EncSend EncSend
Security concept

EncSend security model

This page describes the current implementation: which data is encrypted client-side, how links and keys are handled, which access controls are active, and where the model limits are.

Client-side crypto first

Messages are encrypted in the browser using Web Crypto (AES-GCM). The server stores ciphertext and metadata.

Keys in URL fragments

Decryption keys are transported in URL fragments like #k or #rk and are not sent to the server.

Optional password layer

Password-protected links use server-side password hashes plus additional client-side key wrapping (PBKDF2-SHA-256).

Lifetime controls

Expiry, view or submission limits, and one-time-read policies constrain access to sensitive content.

Data flow: secret send

  1. The browser generates 256-bit link key material.
  2. The message is encrypted with a random payload key via AES-GCM.
  3. The payload key is wrapped with an HKDF-SHA-256 key derived from the link key.
  4. Optionally, this wrapped key is additionally encrypted with a password-based layer (PBKDF2-SHA-256).
  5. The server stores only encrypted_payload, encrypted_key, crypto metadata, and access policy fields.
  6. After successful local decryption, the client confirms a view; with one-time-read, the secret is marked destroyed afterwards.

Data flow: secure message request

  1. The owner generates a request URL with a random public token.
  2. External senders encrypt locally in the browser with request key material from the URL fragment.
  3. The server stores submissions as ciphertext and enforces submission limits and expiry.
  4. The owner reads submissions via local decryption; plaintext is not processed server-side.
  5. For cross-device reading, the request key can additionally be stored as an owner-wrapped artifact.

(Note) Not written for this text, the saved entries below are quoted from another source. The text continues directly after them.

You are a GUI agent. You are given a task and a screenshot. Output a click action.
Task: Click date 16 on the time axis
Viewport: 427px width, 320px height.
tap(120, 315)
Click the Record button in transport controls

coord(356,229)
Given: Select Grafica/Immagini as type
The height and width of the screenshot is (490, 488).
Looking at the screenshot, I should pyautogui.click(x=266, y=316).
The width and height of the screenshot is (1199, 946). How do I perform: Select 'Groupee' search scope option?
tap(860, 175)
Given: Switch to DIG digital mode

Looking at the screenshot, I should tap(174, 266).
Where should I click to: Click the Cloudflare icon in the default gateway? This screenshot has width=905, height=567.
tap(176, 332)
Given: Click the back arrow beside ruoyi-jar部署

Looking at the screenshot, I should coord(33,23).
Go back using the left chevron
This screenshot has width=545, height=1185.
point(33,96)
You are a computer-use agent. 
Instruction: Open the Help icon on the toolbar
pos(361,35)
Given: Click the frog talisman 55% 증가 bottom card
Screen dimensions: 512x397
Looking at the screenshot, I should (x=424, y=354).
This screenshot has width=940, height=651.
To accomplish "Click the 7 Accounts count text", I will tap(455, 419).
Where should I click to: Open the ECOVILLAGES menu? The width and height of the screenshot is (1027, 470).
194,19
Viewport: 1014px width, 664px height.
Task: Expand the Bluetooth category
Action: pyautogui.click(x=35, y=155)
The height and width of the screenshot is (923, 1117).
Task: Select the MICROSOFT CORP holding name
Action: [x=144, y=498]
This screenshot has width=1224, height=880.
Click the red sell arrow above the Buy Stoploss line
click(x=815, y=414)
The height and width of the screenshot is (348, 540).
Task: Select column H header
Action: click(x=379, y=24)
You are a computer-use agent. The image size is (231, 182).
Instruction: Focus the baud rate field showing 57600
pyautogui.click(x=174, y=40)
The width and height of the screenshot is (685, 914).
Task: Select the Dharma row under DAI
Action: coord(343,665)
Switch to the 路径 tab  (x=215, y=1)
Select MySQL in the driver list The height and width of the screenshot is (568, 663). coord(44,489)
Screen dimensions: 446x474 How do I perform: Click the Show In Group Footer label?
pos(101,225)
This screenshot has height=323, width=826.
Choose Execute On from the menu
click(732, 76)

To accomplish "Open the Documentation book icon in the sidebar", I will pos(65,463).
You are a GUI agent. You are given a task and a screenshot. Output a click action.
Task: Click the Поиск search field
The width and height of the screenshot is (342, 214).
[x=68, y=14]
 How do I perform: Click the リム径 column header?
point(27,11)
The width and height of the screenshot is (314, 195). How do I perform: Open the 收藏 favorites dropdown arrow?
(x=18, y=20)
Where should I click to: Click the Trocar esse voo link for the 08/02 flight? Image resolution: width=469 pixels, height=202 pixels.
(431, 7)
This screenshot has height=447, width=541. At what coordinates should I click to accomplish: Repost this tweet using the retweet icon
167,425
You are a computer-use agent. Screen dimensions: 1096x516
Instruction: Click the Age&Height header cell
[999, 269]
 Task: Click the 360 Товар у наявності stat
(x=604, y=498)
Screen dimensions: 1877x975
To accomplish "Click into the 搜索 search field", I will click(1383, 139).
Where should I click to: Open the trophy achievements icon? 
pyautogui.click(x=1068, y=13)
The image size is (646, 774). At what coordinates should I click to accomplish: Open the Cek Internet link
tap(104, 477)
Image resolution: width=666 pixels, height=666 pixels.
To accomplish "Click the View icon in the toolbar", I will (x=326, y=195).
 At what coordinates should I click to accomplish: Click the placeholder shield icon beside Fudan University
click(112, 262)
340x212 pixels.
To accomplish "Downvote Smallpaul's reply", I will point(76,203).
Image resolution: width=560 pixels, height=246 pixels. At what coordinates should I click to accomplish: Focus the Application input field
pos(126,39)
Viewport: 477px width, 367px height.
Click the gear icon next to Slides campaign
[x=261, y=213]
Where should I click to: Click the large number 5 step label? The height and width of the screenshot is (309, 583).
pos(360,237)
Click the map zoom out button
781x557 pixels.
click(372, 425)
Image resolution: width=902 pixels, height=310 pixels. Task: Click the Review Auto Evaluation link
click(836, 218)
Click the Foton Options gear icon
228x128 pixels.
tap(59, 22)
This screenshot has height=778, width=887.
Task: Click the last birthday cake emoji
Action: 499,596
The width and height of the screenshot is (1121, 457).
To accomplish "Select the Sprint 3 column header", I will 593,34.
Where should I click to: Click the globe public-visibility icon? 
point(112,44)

Access control and abuse resistance

Public access tokens are generated randomly, stored only as SHA-256 hashes in the database, and validated via hash_equals.

Link passwords are never stored in plaintext and are checked against server-side hashes. Password sessions for public links are time-limited and configurable.

Rate limiting is active for critical endpoints including password checks, public submissions, login, and verification flows.

Owner-side operations are protected by authentication, verified email state, and authorization policies; sensitive recovery mutations require recent password confirmation.

Owner recovery and key vault

EncSend provides optional encrypted recovery artifacts for cross-device scenarios:

  • Owner crypto profile: encrypted master key (AES-GCM), passphrase-based (PBKDF2-SHA-256).
  • User key vault: encrypted backup of locally held secret and request keys.
  • Owner-wrapped request keys per request and owner-wrapped secret keys per secret; request-key rotation batches include retry support.

Audit and traceability

Security-relevant actions are logged, for example link issuance, access denied, password challenge steps, submission creation, and recovery updates.

  • Access-event tables persist event type, timestamp, user-agent, and contextual metadata.
  • Audit logs are queryable for end users (own events) and administrators (global view).
  • A dedicated migration removes IP-address columns from session and event-related tables.

Important limits of the model

  • Browser security remains critical: local keys are cached in browser storage and require a hardened client environment.
  • JavaScript and Web Crypto are mandatory for secure creation and local decryption flows.
  • Transport security (HTTPS, reverse-proxy hardening, TLS policy) must be enforced at infrastructure level.
  • Password hashing protects server-side storage but does not replace strong password choices.